Extracto del documento »
-----
Esta puta pandemia nos está llevando a extremos indefinidos. Y está poniendo al descubierto que no todos somos iguales. Hay demasiados santos inocentes. En estas navidades, a pesar de todo y de tanto, se han visto mesas que han querido regresar a la esencia de las relaciones, al eje de la convivencia ciudadana, que han transmitido imágenes irreales. Sería preciso menos ostentación y más sentimientos. Qué cansancio mostrar mesas y árboles navideños de una normalidad inexistente. No se necesitaba ni renos ni abuelos de barba blanca llamando a nuestras casas. Simulados o reales. Curiosas demostraciones de una empatía institucional en tiempo inciertos, en los que es difícil acertar con los mensajes.
En mi casa Panxito, iaia xa xa xà i Ai mare han sido el grito de guerra navideño de una navidad reducida, intensa y emocionante. Mi perro Panxo no se acordaba del significado de la convivencia, ni yo misma. Hemos sido cinco. Cinco y dos bebés. Con plena responsabilidad, y sin hacer planes, sin estridencias. El futuro es algo inmediato. Hay que sentir profundamente que ya nada es como era. Ni nosotras, ni nosotros, somos las mismas, ni los mismos. En estos tiempos difíciles, que nos están enseñando los dientes, debería ser imprescindible un interminable viaje a los corazones, a la esencia, a lo pequeño y cercano.
-----
Material proporcionado »
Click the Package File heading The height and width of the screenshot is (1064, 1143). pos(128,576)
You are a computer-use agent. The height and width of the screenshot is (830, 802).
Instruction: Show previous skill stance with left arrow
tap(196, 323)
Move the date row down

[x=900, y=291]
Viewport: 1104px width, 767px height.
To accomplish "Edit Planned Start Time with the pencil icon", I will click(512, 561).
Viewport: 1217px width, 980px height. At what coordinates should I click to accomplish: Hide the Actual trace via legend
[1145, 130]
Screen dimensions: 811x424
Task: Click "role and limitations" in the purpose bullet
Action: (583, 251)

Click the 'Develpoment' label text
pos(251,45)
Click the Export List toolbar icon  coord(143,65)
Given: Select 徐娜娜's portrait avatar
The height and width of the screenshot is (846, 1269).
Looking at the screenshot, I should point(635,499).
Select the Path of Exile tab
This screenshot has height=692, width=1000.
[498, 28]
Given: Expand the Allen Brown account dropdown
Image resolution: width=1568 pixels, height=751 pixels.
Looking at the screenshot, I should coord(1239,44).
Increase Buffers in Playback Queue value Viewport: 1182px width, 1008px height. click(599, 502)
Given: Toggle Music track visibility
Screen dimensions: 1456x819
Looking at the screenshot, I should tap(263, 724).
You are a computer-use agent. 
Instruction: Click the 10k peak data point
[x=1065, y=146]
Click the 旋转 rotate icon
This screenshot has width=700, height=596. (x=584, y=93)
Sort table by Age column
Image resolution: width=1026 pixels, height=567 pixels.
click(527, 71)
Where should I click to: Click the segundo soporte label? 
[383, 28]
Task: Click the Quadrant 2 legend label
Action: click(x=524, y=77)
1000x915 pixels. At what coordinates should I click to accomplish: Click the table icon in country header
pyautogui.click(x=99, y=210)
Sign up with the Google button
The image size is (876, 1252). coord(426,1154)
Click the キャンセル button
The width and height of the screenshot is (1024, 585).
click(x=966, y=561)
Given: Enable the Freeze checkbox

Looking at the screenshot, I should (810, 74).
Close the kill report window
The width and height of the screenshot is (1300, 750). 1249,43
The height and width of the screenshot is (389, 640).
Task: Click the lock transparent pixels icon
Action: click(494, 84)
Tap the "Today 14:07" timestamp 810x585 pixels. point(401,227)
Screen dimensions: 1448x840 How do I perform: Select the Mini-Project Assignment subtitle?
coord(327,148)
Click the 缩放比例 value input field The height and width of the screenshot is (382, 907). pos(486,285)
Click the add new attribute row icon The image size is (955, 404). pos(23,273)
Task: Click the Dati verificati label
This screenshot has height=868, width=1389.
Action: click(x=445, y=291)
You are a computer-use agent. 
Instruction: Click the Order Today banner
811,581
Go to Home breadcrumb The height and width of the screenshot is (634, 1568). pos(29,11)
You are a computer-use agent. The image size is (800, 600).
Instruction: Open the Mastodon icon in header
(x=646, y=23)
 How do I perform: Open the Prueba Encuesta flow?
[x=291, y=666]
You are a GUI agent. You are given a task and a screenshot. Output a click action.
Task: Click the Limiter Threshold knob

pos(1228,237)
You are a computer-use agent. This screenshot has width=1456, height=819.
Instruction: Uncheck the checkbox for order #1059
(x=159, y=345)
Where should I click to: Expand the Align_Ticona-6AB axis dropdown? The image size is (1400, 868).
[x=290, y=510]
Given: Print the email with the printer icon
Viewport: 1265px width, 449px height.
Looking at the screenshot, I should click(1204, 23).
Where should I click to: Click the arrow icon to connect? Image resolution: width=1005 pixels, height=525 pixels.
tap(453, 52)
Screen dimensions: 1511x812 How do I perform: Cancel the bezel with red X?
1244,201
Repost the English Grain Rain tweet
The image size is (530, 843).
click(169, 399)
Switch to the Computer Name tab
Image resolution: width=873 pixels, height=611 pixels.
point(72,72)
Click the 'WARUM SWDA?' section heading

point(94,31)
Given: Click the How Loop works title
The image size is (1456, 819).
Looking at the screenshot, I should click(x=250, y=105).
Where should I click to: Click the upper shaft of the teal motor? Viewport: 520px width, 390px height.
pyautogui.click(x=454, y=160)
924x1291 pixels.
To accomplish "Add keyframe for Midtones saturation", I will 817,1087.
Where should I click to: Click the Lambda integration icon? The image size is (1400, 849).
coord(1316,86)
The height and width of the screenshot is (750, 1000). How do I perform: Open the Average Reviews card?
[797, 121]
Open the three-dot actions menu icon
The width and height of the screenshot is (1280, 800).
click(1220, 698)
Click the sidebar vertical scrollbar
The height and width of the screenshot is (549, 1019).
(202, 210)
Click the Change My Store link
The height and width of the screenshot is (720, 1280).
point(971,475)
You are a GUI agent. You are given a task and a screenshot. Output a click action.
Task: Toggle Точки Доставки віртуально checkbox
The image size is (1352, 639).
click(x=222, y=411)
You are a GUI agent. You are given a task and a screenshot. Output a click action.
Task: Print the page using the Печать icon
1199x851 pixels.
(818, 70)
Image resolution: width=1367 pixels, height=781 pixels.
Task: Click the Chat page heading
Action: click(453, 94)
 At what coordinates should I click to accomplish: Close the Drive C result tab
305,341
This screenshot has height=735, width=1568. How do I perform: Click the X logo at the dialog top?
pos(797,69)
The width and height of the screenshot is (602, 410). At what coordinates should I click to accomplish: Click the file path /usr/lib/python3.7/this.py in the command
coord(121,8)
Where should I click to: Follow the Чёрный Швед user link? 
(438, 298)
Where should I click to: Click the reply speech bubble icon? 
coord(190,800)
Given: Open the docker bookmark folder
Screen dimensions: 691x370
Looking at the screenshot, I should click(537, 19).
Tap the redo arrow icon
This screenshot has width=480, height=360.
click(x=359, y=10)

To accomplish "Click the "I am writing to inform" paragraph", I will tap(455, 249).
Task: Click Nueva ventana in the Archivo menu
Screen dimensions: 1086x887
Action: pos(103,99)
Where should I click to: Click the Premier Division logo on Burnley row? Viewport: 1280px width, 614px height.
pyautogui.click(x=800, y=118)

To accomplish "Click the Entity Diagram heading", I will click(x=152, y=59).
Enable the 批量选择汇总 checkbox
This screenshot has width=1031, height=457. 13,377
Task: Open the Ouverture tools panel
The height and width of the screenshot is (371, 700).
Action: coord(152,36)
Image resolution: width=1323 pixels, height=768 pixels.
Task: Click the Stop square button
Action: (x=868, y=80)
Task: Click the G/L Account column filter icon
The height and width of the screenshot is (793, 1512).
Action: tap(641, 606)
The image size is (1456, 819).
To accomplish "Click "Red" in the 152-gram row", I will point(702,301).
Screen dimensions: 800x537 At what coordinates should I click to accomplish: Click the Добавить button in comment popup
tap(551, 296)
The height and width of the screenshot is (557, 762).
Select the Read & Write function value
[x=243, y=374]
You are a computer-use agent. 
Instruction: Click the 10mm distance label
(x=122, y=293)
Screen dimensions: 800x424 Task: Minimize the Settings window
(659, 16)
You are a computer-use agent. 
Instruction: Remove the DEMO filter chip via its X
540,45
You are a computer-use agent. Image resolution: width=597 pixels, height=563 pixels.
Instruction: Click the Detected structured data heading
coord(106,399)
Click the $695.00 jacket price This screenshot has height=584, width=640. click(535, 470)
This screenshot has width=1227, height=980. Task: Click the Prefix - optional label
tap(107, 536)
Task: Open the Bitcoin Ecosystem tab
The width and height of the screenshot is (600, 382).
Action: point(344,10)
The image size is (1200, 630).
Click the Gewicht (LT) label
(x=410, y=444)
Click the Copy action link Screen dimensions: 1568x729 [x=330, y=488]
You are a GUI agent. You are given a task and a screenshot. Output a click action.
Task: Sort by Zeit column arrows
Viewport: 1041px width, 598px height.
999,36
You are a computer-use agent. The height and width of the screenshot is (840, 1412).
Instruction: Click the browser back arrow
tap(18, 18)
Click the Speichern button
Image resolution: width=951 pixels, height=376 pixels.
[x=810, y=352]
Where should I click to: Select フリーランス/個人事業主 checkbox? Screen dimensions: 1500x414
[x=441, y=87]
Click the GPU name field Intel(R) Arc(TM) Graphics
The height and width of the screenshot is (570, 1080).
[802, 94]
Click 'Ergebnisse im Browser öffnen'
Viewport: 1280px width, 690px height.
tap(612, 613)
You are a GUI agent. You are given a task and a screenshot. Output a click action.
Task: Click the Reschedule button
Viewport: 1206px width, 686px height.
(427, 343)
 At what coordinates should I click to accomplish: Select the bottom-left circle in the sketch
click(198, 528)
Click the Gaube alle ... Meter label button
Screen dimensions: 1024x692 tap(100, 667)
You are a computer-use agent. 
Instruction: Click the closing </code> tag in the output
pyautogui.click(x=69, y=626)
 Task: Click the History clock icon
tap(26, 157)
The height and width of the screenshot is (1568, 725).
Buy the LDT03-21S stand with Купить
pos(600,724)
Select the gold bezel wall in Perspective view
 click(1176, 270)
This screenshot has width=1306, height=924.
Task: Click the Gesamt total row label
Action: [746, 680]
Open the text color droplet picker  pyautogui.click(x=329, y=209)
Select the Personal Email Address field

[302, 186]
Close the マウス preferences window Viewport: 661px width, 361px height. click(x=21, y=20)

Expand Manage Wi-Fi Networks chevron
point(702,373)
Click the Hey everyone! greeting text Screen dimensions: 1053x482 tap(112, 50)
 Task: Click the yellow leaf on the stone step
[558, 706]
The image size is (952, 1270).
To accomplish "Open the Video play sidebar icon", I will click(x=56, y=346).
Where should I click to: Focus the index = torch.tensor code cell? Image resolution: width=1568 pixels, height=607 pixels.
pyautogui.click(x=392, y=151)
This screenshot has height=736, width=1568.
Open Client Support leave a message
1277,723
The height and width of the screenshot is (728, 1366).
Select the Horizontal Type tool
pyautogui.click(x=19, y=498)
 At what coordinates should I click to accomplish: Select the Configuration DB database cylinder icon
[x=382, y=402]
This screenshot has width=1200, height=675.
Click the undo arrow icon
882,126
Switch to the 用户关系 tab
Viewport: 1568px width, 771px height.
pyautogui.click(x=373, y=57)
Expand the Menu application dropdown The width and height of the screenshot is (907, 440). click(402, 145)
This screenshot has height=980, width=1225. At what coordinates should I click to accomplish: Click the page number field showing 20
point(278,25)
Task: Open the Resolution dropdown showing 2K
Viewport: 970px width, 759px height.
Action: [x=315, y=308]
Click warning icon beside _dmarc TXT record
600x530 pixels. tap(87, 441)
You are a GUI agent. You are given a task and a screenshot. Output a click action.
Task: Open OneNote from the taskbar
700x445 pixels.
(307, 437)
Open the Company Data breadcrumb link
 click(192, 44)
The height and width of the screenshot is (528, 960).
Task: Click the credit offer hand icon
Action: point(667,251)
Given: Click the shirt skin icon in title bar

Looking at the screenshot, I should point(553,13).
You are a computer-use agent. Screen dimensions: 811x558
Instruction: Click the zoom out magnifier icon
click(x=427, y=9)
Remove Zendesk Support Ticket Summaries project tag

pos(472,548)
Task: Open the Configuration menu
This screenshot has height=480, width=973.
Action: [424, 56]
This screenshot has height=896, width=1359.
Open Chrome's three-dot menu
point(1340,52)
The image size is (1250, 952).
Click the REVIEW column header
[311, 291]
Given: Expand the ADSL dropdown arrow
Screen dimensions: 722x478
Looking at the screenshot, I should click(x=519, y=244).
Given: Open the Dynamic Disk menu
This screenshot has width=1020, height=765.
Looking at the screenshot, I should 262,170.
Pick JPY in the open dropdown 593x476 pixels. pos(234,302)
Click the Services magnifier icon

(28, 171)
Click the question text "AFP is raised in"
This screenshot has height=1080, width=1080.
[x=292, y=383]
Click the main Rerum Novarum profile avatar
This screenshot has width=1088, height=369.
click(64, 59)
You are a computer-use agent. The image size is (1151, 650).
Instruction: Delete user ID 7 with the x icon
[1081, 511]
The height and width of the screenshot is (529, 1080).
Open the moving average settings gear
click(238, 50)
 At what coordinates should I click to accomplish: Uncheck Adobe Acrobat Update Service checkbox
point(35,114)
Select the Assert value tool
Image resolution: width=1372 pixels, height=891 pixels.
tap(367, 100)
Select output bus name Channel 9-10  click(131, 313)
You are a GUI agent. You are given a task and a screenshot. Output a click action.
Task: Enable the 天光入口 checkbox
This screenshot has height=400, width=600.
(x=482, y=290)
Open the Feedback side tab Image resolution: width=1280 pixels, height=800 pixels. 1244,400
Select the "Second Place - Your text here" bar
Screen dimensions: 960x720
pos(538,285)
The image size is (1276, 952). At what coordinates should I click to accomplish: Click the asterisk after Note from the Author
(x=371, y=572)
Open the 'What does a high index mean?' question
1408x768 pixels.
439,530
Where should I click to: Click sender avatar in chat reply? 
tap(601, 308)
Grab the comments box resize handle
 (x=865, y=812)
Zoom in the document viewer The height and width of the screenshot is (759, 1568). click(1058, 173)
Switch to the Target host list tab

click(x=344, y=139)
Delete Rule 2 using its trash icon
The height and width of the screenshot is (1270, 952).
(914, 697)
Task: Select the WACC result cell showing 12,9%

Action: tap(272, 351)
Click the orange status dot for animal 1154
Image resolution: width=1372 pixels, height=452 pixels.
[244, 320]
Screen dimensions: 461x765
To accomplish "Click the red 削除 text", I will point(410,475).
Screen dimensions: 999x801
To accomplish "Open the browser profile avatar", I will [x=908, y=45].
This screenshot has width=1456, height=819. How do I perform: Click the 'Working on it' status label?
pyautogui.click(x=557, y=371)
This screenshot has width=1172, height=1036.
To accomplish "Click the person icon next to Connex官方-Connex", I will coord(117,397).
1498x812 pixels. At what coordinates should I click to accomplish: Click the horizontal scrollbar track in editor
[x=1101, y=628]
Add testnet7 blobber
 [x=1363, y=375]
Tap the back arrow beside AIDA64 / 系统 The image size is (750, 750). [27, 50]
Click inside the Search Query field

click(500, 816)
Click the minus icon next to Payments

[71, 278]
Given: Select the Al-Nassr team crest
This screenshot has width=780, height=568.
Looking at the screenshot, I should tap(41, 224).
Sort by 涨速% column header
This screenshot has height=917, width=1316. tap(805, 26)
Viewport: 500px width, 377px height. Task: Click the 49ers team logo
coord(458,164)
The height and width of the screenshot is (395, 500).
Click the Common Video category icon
-----
Ejercicios propuestos »
a - Transcribe del texto sobre la Navidad en pandemia el fragmento que empieza en "Esta puta pandemia" y termina en "con los mensajes.".
b - Según el texto sobre la Navidad en pandemia, ¿son ciertas estas afirmaciones? Contesta sí o no a cada una y cita literalmente las palabras del texto que lo demuestran.
(i) En la casa de quien escribe se reunieron cinco personas, además de dos bebés.
(ii) Las mesas y los árboles navideños que se mostraron reflejaban una normalidad real.
(iii) El perro Panxo recordaba el significado de la convivencia.

Soluciones »
a -
Esta puta pandemia nos está llevando a extremos indefinidos. Y está poniendo al descubierto que no todos somos iguales. Hay demasiados santos inocentes. En estas navidades, a pesar de todo y de tanto, se han visto mesas que han querido regresar a la esencia de las relaciones, al eje de la convivencia ciudadana, que han transmitido imágenes irreales. Sería preciso menos ostentación y más sentimientos. Qué cansancio mostrar mesas y árboles navideños de una normalidad inexistente. No se necesitaba ni renos ni abuelos de barba blanca llamando a nuestras casas. Simulados o reales. Curiosas demostraciones de una empatía institucional en tiempo inciertos, en los que es difícil acertar con los mensajes.

b -
(i) Sí: "Hemos sido cinco. Cinco y dos bebés."
(ii) No: "Qué cansancio mostrar mesas y árboles navideños de una normalidad inexistente."
(iii) No: "Mi perro Panxo no se acordaba del significado de la convivencia"